**Work task**
Answer the following from the complexity-theory text below, marking each answer with its matching number.
1. How many vertices did the largest nearly extremal Ramanujan graphs have?
2. Within what factor is it shown NP-hard to approximate MAX-4-CUT?
3. By up to how much did the evolved verification procedure speed up checking of the gadgets?

**Selected text**
----------
Can AI based methods help us make advances in complexity theory? We provide evidence towards answering this in the affirmative, using AlphaEvolve (an LLM code mutation agent) to obtain new results in three settings: a) We improve a recent result of Kunisky and Yu to obtain near-optimal upper and (conditional) lower bounds on certification algorithms for MAX-CUT and MAX-Independent Set on random 3- and 4-regular graphs. Our improved lower bounds are obtained by constructing nearly extremal Ramanujan graphs on as many as $163$ vertices, and our upper bounds are obtained via analytical arguments. b) We obtain new inapproximability results for MAX-4-CUT and MAX-3-CUT, proving that it is NP-hard to approximate them within factors of $0.987$ and $0.9649$ respectively, using AlphaEvolve to discover new gadget reductions. Our MAX-4-CUT result improves upon the SOTA of $0.9883$, and our MAX-3-CUT result improves on the current best gadget-based inapproximability result of $0.9853$, but falls short of the SOTA of $16/17$ that relies on a custom PCP (rather than a reduction from ``standard'' Håstad-style PCPs). c) Inapproximability for the metric Traveling Salesman Problem (TSP): We show that it is NP-hard to approximate the minimum cost tour within a factor of $111/110$ using AlphaEvolve to discover a new gadget, thus improving the SOTA of $117/116$. Along the way, we provide new modular soundness and completeness arguments that can be of independent interest. A key technical challenge we faced: verifying a candidate construction produced by AlphaEvolve is costly (sometimes requiring time exponential in the size of the construction). We used AlphaEvolve itself to evolve the verification procedure to be faster (sometimes by $10,000\times$ for our gadgets). Our results suggest that gadget based proofs would benefit from a pass through AI-based tools to obtain stronger results.
----------
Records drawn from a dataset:
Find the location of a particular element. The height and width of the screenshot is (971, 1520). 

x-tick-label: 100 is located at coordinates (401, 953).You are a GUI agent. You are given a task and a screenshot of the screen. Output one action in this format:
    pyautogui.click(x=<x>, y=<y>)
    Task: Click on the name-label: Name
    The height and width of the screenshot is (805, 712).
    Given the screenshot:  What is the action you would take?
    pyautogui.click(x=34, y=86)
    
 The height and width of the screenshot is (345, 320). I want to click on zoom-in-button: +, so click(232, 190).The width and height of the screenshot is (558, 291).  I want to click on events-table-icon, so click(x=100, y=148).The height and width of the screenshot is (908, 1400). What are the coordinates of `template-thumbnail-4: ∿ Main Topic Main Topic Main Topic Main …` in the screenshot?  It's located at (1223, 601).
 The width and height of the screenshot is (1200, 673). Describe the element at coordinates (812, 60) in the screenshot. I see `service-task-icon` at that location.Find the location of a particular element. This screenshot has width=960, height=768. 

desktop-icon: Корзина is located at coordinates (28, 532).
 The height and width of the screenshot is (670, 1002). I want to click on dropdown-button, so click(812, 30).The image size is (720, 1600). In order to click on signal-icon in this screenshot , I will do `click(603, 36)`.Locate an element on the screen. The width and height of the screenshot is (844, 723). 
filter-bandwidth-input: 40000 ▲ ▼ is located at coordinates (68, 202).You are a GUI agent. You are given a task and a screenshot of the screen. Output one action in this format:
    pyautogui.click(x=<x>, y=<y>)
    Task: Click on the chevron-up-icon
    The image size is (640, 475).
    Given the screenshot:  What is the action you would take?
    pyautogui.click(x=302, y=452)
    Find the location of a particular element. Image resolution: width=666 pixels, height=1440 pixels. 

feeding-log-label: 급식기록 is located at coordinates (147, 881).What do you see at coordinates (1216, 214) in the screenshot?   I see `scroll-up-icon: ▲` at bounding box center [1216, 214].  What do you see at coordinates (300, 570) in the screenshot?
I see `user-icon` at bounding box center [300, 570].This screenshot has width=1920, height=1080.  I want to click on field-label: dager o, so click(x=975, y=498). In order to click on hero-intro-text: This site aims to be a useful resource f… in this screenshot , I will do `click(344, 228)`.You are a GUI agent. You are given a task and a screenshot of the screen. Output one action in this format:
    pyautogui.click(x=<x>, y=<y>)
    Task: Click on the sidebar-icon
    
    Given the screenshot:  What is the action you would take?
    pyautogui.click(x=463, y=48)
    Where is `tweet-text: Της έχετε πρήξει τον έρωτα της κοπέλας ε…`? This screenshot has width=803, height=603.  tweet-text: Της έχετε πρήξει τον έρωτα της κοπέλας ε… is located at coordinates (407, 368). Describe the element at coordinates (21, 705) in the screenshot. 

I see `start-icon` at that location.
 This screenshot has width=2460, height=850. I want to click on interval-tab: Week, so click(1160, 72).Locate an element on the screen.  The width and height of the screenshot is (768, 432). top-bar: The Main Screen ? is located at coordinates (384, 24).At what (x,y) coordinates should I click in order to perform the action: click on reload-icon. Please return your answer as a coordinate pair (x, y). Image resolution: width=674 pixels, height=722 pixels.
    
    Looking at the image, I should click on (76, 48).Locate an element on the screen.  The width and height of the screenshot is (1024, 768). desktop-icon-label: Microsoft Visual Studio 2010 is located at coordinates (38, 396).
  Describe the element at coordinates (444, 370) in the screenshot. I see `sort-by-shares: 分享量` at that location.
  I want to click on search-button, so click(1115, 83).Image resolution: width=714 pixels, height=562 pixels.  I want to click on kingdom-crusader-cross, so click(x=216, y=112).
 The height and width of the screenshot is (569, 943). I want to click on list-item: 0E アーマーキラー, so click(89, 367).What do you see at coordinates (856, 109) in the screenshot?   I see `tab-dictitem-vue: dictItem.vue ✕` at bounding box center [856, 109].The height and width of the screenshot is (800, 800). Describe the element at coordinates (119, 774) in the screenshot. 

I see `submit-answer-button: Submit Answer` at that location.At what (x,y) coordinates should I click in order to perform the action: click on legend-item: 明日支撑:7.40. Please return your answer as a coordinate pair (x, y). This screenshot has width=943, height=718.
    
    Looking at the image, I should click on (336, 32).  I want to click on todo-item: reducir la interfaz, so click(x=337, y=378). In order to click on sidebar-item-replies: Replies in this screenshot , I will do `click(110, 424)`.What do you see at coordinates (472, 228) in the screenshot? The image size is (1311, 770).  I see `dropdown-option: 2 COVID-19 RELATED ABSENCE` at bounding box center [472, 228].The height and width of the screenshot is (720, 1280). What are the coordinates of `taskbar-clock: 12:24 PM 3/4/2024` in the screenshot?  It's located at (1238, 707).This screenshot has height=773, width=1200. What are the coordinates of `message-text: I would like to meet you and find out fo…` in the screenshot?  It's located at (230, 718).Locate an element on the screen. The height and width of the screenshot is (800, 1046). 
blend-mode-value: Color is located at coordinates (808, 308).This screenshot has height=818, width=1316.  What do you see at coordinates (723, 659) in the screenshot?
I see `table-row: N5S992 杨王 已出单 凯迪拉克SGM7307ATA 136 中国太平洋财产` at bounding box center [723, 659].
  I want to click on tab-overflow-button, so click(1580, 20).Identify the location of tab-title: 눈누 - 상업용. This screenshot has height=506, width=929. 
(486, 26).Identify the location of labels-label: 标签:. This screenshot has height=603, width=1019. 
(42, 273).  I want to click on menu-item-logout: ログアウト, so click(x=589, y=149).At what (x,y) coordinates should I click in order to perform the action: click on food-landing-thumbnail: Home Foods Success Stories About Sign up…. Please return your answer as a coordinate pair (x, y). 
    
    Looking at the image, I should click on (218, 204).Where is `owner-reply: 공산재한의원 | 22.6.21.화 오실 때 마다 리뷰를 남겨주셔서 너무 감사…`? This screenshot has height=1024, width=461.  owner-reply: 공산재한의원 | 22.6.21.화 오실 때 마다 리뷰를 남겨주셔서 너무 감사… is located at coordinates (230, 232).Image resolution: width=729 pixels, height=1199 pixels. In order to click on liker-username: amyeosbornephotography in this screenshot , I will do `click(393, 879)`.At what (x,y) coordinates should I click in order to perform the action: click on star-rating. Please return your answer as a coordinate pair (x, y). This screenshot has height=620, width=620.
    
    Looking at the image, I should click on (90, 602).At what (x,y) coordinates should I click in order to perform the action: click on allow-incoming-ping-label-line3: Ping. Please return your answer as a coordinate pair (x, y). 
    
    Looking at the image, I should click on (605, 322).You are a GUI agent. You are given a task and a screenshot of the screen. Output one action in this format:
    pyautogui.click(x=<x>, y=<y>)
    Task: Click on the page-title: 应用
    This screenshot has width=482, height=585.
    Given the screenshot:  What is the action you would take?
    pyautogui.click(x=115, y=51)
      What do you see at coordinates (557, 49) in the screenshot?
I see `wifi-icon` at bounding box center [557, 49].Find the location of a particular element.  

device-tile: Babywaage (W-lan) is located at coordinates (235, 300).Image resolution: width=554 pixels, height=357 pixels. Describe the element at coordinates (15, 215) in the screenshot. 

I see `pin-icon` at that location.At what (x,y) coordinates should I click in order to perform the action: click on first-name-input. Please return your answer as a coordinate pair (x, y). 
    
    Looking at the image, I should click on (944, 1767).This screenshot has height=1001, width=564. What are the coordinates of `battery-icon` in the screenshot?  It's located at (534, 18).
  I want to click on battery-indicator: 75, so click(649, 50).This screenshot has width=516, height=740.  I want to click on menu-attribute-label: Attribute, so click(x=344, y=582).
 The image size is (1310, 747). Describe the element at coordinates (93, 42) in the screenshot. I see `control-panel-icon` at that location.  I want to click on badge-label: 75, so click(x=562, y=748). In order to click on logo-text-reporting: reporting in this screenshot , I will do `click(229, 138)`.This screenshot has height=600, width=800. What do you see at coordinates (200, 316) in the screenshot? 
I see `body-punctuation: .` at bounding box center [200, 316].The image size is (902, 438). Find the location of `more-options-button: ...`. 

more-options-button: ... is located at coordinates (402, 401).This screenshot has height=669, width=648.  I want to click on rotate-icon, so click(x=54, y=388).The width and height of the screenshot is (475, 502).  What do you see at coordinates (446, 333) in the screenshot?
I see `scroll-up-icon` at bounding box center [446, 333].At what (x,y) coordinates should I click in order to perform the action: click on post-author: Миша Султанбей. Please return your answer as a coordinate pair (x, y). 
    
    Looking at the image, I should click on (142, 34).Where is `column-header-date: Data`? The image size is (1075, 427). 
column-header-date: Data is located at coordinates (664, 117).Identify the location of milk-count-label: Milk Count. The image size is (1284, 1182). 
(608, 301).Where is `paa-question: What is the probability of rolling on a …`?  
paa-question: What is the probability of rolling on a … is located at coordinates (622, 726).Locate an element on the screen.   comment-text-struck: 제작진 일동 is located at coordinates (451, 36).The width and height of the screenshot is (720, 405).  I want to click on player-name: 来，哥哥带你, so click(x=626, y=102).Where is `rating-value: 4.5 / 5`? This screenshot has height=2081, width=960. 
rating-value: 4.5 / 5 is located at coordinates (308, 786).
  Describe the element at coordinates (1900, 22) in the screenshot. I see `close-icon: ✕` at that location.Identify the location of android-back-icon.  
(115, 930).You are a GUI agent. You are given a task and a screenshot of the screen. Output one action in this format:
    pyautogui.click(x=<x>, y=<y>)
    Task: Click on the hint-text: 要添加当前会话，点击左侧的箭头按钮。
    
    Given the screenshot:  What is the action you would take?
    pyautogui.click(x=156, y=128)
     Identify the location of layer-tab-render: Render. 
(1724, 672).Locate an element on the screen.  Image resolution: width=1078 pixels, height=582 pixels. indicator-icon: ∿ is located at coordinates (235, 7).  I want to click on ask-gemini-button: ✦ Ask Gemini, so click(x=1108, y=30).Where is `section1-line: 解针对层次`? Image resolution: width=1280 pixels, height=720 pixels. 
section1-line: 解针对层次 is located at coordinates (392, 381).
----------
**Output**
1. 163
2. 0.987
3. 10,000 times